» **DOCUMENT SEGMENT**:
Hi guys I need help We did some changes to our Pinot cluster Apache Pinot #troubleshooting

Hi guys, I need help. We did some changes to our P...

Diogo Baeder

08/31/2022, 12:15 PM

Hi guys, I need help. We did some changes to our Pinot cluster deployment values - JVM tuning and liveness probes -, redeployed the instances and now we lost all our tables (from what's showing in the Incubator UI) and they're not receiving anything from Kafka. What's going on, and how can we recover our tables and segments?

Diogo Baeder

08/31/2022, 12:15 PM

We noticed that the ZooKeeper version was bumped in the Helm chart, and in ZK we can't find the schemas and segments anymore

Mayank

08/31/2022, 1:04 PM

How many ZK instances did you have? Seems like you upgraded ZK in a way that you lost all the metadata (it should be a rolling restart along with snapshots to ensure you don’t run into this issue).

Diogo Baeder

08/31/2022, 1:05 PM

Only 1, should we have had more than that?

Diogo Baeder

08/31/2022, 1:06 PM

We didn't mean to restart ZK, but it seems that the version got bumped in the official Pinot Helm chart, which caused it to be redeployed, and at that point we seem to have lost the data

Mayank

08/31/2022, 1:12 PM

Yes ZK is the persistent metadata store. Do you have any ZK snapshot that you can restore? Also @Xiang Fu for any other ideas here.

Diogo Baeder

08/31/2022, 1:13 PM

I'm not sure I have, no... we have an EBS persistent volume mounted on it, shouldn't that be enough?

Diogo Baeder

08/31/2022, 1:15 PM

@Mayank if I just recreate the tables and schemas, will that overwrite the previous ones? Or will that "re-bind" the Pinot cluster to the data we already have on the S3 deep store?

Mayank

08/31/2022, 1:22 PM

EBS should have the snapshot. Just recreating the table is not enough, there is metadata stored that needs to be restored

Diogo Baeder

08/31/2022, 1:23 PM

OK, and by recovering the EBS volume would we have the metadata back?

Mayank

08/31/2022, 1:23 PM

You restore the metadata in ZK (start it with snapshot).

Mayank

08/31/2022, 1:24 PM

In the worst case, recreate the table and repush the data from deepstore

Diogo Baeder

08/31/2022, 1:24 PM

Cool, so I just: 1. Restore the EBS snapshot 2. Restart ZK pod Should this be enough?

Diogo Baeder

08/31/2022, 1:25 PM

In the worst case, recreate the table and repush the data from deepstore

how do I do that?

» **SHORT EXERCISE 1**: In the listing, copy out the lines verbatim, starting at the line that has "Task: Click the silver treasure chest icon" and ending after the line that has "will [x=813, y=418].".

» **DATA LISTING**:
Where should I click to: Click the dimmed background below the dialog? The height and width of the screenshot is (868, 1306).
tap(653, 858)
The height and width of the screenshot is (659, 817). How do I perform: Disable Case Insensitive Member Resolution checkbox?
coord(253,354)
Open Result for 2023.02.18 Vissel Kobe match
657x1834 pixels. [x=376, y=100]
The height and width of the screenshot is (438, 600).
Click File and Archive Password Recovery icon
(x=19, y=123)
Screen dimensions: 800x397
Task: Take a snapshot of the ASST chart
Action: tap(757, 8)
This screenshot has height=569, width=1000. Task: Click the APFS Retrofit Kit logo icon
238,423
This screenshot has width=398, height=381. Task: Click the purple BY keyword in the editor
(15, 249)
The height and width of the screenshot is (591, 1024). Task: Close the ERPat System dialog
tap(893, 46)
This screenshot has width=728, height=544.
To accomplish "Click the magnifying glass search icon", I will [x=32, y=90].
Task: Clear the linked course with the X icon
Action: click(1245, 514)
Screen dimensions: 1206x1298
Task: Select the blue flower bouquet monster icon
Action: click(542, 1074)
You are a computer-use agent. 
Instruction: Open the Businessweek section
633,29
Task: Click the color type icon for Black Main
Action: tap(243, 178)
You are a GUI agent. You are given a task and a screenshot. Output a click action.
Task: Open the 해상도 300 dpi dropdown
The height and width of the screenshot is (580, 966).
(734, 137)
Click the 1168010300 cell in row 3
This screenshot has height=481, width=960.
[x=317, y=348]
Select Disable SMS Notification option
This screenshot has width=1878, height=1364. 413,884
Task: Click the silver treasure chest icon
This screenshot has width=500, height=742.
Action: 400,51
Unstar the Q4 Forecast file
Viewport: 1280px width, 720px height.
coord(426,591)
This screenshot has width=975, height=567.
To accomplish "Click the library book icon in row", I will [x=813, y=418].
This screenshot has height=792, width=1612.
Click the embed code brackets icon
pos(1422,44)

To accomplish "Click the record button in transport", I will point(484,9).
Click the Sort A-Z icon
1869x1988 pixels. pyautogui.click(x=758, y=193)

» **SHORT EXERCISE 2**: According to the Pinot troubleshooting thread, how many ZooKeeper instances did the cluster have?

» **TASK ANSWER 1**:
Task: Click the silver treasure chest icon
This screenshot has width=500, height=742.
Action: 400,51
Unstar the Q4 Forecast file
Viewport: 1280px width, 720px height.
coord(426,591)
This screenshot has width=975, height=567.
To accomplish "Click the library book icon in row", I will [x=813, y=418].

» **TASK ANSWER 2**: Only one.